# Verification Manual

Verifies the validity of the bearing elements provided in Bearings.

## Introduction

The verification of two machinery bearings, deep groove ball bearing (DGBB) and cylindrical roller bearing (CRB), is achieved by comparing the results of their respective full multibody dynamics (MBD) representation against their reduced order model (ROM).

The MBD representation defines both bearing rings (inner and outer) and each rolling element as a rigid body with an accurate graphical representation. Rigid body contact is defined between the graphics of every rolling element and the two bearing rings. The cage, what keeps the rolling elements in place, is replaced by kinematic constraints to keep the distance of the rolling elements constant during rotation.

The ROM uses an analytical formulation to calculate bearing forces. This is implemented using a general force element (Gforce) with a MotionSolve subroutine (GFOSUB). The ROM details are described in Bearings.

____

**EXERCISE OBJECTIVE**
Copy the bearing verification text between "## Introduction" and "constant during rotation.", inclusive, and substitute "bearing races" for every occurrence of "bearing rings".

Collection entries
____

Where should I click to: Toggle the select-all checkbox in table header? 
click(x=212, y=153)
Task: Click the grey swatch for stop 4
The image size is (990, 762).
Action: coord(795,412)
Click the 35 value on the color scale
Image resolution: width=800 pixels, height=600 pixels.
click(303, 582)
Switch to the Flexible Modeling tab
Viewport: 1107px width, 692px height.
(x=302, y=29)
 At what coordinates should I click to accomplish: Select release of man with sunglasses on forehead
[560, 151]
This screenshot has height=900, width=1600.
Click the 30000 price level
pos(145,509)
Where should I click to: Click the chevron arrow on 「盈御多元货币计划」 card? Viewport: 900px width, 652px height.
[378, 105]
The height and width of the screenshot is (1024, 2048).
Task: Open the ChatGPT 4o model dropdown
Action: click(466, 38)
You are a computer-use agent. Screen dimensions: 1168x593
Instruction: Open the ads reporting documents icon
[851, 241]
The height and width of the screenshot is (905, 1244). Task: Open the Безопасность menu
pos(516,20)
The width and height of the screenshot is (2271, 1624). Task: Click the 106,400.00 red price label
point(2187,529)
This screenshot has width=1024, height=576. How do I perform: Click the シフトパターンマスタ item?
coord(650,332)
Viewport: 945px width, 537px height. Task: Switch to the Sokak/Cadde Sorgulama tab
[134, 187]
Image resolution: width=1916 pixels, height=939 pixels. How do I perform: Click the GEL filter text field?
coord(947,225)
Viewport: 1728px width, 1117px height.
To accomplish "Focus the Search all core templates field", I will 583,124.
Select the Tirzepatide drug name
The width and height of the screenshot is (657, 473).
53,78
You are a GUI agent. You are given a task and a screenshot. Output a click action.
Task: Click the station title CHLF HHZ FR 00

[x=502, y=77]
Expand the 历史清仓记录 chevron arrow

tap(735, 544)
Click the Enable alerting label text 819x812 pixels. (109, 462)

____

**TASK SOLUTION**
## Introduction

The verification of two machinery bearings, deep groove ball bearing (DGBB) and cylindrical roller bearing (CRB), is achieved by comparing the results of their respective full multibody dynamics (MBD) representation against their reduced order model (ROM).

The MBD representation defines both bearing races (inner and outer) and each rolling element as a rigid body with an accurate graphical representation. Rigid body contact is defined between the graphics of every rolling element and the two bearing races. The cage, what keeps the rolling elements in place, is replaced by kinematic constraints to keep the distance of the rolling elements constant during rotation.